(REQUIREMENTS) Transcribe the listing below line for line, with no changes at all.

(PROVIDED ENTRIES)
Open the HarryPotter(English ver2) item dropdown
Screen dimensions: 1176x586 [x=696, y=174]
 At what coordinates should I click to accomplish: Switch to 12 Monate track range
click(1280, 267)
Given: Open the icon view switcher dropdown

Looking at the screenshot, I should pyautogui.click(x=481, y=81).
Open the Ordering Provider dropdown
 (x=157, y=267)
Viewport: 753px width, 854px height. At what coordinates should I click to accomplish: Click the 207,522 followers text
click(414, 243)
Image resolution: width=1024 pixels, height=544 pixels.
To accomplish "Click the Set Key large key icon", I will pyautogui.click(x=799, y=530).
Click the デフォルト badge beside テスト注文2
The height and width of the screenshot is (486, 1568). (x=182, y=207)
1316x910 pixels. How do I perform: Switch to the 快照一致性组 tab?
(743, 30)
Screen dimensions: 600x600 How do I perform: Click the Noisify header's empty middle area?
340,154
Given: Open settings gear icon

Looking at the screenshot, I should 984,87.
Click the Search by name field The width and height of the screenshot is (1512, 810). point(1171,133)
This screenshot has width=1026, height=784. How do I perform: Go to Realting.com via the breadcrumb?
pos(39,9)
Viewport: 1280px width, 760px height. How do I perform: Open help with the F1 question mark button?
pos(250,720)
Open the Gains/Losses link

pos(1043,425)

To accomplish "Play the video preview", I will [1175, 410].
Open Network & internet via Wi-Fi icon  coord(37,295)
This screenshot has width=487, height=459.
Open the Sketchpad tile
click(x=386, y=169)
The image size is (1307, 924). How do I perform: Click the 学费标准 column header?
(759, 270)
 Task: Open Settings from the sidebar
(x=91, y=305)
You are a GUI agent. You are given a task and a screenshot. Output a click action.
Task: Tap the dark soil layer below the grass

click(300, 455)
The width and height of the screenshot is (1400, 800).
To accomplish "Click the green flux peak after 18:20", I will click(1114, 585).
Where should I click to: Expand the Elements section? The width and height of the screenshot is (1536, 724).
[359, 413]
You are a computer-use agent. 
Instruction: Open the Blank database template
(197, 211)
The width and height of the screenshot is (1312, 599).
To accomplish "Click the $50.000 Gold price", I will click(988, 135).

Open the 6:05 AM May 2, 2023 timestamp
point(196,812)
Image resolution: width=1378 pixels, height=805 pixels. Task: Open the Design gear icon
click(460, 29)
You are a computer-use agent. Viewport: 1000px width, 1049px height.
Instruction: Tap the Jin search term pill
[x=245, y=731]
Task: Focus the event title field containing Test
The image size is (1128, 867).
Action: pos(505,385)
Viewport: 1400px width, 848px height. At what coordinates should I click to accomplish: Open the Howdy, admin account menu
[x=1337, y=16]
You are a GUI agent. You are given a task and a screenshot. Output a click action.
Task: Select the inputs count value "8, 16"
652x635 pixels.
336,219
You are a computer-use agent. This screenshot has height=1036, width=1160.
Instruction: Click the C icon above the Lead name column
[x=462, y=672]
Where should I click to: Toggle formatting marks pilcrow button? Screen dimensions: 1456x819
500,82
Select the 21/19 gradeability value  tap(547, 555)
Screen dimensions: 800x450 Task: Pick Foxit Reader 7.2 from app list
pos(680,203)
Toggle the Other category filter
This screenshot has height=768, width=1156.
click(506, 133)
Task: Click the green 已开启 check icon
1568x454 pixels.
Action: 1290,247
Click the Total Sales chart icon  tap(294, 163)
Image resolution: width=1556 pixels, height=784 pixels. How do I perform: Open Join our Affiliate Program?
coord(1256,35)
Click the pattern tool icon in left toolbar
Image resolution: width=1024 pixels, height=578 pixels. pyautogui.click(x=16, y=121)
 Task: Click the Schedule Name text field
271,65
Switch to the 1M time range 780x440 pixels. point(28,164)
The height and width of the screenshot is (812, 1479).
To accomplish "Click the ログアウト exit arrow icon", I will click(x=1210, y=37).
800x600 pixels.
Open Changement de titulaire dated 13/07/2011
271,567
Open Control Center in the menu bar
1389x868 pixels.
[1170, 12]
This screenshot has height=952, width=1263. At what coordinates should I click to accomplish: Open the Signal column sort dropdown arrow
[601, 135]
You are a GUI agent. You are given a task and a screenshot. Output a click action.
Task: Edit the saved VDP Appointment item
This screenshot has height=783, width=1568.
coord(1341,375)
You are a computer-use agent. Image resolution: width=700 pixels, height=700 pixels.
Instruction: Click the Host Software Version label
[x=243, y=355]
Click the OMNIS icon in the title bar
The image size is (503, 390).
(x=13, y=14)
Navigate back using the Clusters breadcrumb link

(TASK RESPONSE)
Open the HarryPotter(English ver2) item dropdown
Screen dimensions: 1176x586 [x=696, y=174]
 At what coordinates should I click to accomplish: Switch to 12 Monate track range
click(1280, 267)
Given: Open the icon view switcher dropdown

Looking at the screenshot, I should pyautogui.click(x=481, y=81).
Open the Ordering Provider dropdown
 (x=157, y=267)
Viewport: 753px width, 854px height. At what coordinates should I click to accomplish: Click the 207,522 followers text
click(414, 243)
Image resolution: width=1024 pixels, height=544 pixels.
To accomplish "Click the Set Key large key icon", I will pyautogui.click(x=799, y=530).
Click the デフォルト badge beside テスト注文2
The height and width of the screenshot is (486, 1568). (x=182, y=207)
1316x910 pixels. How do I perform: Switch to the 快照一致性组 tab?
(743, 30)
Screen dimensions: 600x600 How do I perform: Click the Noisify header's empty middle area?
340,154
Given: Open settings gear icon

Looking at the screenshot, I should 984,87.
Click the Search by name field The width and height of the screenshot is (1512, 810). point(1171,133)
This screenshot has width=1026, height=784. How do I perform: Go to Realting.com via the breadcrumb?
pos(39,9)
Viewport: 1280px width, 760px height. How do I perform: Open help with the F1 question mark button?
pos(250,720)
Open the Gains/Losses link

pos(1043,425)

To accomplish "Play the video preview", I will [1175, 410].
Open Network & internet via Wi-Fi icon  coord(37,295)
This screenshot has width=487, height=459.
Open the Sketchpad tile
click(x=386, y=169)
The image size is (1307, 924). How do I perform: Click the 学费标准 column header?
(759, 270)
 Task: Open Settings from the sidebar
(x=91, y=305)
You are a GUI agent. You are given a task and a screenshot. Output a click action.
Task: Tap the dark soil layer below the grass

click(300, 455)
The width and height of the screenshot is (1400, 800).
To accomplish "Click the green flux peak after 18:20", I will click(1114, 585).
Where should I click to: Expand the Elements section? The width and height of the screenshot is (1536, 724).
[359, 413]
You are a computer-use agent. 
Instruction: Open the Blank database template
(197, 211)
The width and height of the screenshot is (1312, 599).
To accomplish "Click the $50.000 Gold price", I will click(988, 135).

Open the 6:05 AM May 2, 2023 timestamp
point(196,812)
Image resolution: width=1378 pixels, height=805 pixels. Task: Open the Design gear icon
click(460, 29)
You are a computer-use agent. Viewport: 1000px width, 1049px height.
Instruction: Tap the Jin search term pill
[x=245, y=731]
Task: Focus the event title field containing Test
The image size is (1128, 867).
Action: pos(505,385)
Viewport: 1400px width, 848px height. At what coordinates should I click to accomplish: Open the Howdy, admin account menu
[x=1337, y=16]
You are a GUI agent. You are given a task and a screenshot. Output a click action.
Task: Select the inputs count value "8, 16"
652x635 pixels.
336,219
You are a computer-use agent. This screenshot has height=1036, width=1160.
Instruction: Click the C icon above the Lead name column
[x=462, y=672]
Where should I click to: Toggle formatting marks pilcrow button? Screen dimensions: 1456x819
500,82
Select the 21/19 gradeability value  tap(547, 555)
Screen dimensions: 800x450 Task: Pick Foxit Reader 7.2 from app list
pos(680,203)
Toggle the Other category filter
This screenshot has height=768, width=1156.
click(506, 133)
Task: Click the green 已开启 check icon
1568x454 pixels.
Action: 1290,247
Click the Total Sales chart icon  tap(294, 163)
Image resolution: width=1556 pixels, height=784 pixels. How do I perform: Open Join our Affiliate Program?
coord(1256,35)
Click the pattern tool icon in left toolbar
Image resolution: width=1024 pixels, height=578 pixels. pyautogui.click(x=16, y=121)
 Task: Click the Schedule Name text field
271,65
Switch to the 1M time range 780x440 pixels. point(28,164)
The height and width of the screenshot is (812, 1479).
To accomplish "Click the ログアウト exit arrow icon", I will click(x=1210, y=37).
800x600 pixels.
Open Changement de titulaire dated 13/07/2011
271,567
Open Control Center in the menu bar
1389x868 pixels.
[1170, 12]
This screenshot has height=952, width=1263. At what coordinates should I click to accomplish: Open the Signal column sort dropdown arrow
[601, 135]
You are a GUI agent. You are given a task and a screenshot. Output a click action.
Task: Edit the saved VDP Appointment item
This screenshot has height=783, width=1568.
coord(1341,375)
You are a computer-use agent. Image resolution: width=700 pixels, height=700 pixels.
Instruction: Click the Host Software Version label
[x=243, y=355]
Click the OMNIS icon in the title bar
The image size is (503, 390).
(x=13, y=14)
Navigate back using the Clusters breadcrumb link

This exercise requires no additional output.